Four years ago, Bhutan became the last nation on earth to introduce television. Suddenly a culture, barely changed in centuries, was bombarded by 46 cable channels. Soon came Bhutan's first crime wave - murder, fraud, drug offences.
CRIME WAVE
April 2002 was a turbulent month in Bhutan. One of the remotest nations, perched high in the snowlines of the Himalayas, Bhutan suffered a crime wave. The 700,000 inhabitants had never experienced serious law-breaking before. Yet now there were reports from many towns and villages of fraud, violence and murder.

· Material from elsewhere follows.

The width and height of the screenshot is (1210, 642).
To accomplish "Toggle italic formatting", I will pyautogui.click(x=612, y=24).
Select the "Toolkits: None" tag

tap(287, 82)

The Bhutanese had always been proud of their incorruptible officials - until Parop Tshering, chief accountant of the State Trading Corporation, was charged April 5 with embezzling 4.5m ngultrums. Every aspect of Bhutanese life is steeped in Buddhism, yet on April 13 police began searching for thieves who had vandalised and robbed three of the country's most ancient stupas. Three days later in Thimphu, Bhutan's capital, Dorje, a 37-year-old truck driver, bludgeoned his wife to death. In Bhutan, family welfare has always come first; then, on April 28, Sonam, a 42-year-old farmer, drove his in-laws off a cliff in a drunken rage, killing his niece and injuring his sister.
SATELLITE DISHES
Why was this kingdom falling victim to the kind of crime associated with urban life in America and Europe? For Bhutanese, the only explanation seemed to be five satellite dishes on the outskirts of Thimphu. In June 1999, Bhutan became the last nation in the world to turn on TV. The King lifted a ban on the small screen as part of a plan to modernise his country, and thousands signed up to a cable service that provided 46 channels of round-the-clock entertainment, much of it from Rupert Murdoch's Star TV network.
Four years on, those same subscribers are beginning to accuse television of smothering their culture, of promoting a world that is incompatible with their own, and of threatening to destroy an idyll where time has stood still for half a millennium.
SECRET VALLEY
A monk created this tiny country in 1616 as a Buddhist sanctuary. By the 1930s virtually all that was known of Bhutan in the west was James Hilton's novel, Lost Horizon. He called it Shangri-la, a secret Himalayan valley. In the real Bhutan, there were no public hospitals or schools until the 1950s, and no paper currency, roads or electricity until several years after that. Bhutan had no diplomatic relations with any country until 1961, and the first western visitors came only in 1974.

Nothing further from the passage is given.